## Your objective
All of the data is to be printed again exactly as it appears.

## Information supplied
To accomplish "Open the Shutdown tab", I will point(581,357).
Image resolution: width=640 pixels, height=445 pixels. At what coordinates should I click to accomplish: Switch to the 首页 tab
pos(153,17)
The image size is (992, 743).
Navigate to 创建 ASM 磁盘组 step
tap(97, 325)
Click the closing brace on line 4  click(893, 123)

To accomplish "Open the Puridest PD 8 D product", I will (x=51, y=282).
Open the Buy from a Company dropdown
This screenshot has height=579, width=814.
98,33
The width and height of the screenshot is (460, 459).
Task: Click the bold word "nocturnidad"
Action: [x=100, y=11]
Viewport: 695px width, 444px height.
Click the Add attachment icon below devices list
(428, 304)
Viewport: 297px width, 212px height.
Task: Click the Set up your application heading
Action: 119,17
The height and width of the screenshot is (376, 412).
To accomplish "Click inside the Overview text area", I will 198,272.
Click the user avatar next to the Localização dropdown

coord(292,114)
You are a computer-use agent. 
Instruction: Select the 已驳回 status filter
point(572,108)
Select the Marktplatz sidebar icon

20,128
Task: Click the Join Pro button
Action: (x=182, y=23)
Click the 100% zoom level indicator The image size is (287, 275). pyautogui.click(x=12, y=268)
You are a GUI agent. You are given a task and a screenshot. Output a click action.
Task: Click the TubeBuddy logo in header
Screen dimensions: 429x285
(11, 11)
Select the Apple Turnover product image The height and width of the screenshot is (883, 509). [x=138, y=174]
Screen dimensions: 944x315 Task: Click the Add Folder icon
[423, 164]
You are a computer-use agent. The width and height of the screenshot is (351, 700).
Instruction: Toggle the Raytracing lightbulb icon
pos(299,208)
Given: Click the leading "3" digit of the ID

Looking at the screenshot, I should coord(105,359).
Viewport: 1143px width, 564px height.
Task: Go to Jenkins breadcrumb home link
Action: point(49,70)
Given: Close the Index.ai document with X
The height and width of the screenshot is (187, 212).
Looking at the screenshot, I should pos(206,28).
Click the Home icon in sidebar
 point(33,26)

## Output of the exercise
To accomplish "Open the Shutdown tab", I will point(581,357).
Image resolution: width=640 pixels, height=445 pixels. At what coordinates should I click to accomplish: Switch to the 首页 tab
pos(153,17)
The image size is (992, 743).
Navigate to 创建 ASM 磁盘组 step
tap(97, 325)
Click the closing brace on line 4  click(893, 123)

To accomplish "Open the Puridest PD 8 D product", I will (x=51, y=282).
Open the Buy from a Company dropdown
This screenshot has height=579, width=814.
98,33
The width and height of the screenshot is (460, 459).
Task: Click the bold word "nocturnidad"
Action: [x=100, y=11]
Viewport: 695px width, 444px height.
Click the Add attachment icon below devices list
(428, 304)
Viewport: 297px width, 212px height.
Task: Click the Set up your application heading
Action: 119,17
The height and width of the screenshot is (376, 412).
To accomplish "Click inside the Overview text area", I will 198,272.
Click the user avatar next to the Localização dropdown

coord(292,114)
You are a computer-use agent. 
Instruction: Select the 已驳回 status filter
point(572,108)
Select the Marktplatz sidebar icon

20,128
Task: Click the Join Pro button
Action: (x=182, y=23)
Click the 100% zoom level indicator The image size is (287, 275). pyautogui.click(x=12, y=268)
You are a GUI agent. You are given a task and a screenshot. Output a click action.
Task: Click the TubeBuddy logo in header
Screen dimensions: 429x285
(11, 11)
Select the Apple Turnover product image The height and width of the screenshot is (883, 509). [x=138, y=174]
Screen dimensions: 944x315 Task: Click the Add Folder icon
[423, 164]
You are a computer-use agent. The width and height of the screenshot is (351, 700).
Instruction: Toggle the Raytracing lightbulb icon
pos(299,208)
Given: Click the leading "3" digit of the ID

Looking at the screenshot, I should coord(105,359).
Viewport: 1143px width, 564px height.
Task: Go to Jenkins breadcrumb home link
Action: point(49,70)
Given: Close the Index.ai document with X
The height and width of the screenshot is (187, 212).
Looking at the screenshot, I should pos(206,28).
Click the Home icon in sidebar
 point(33,26)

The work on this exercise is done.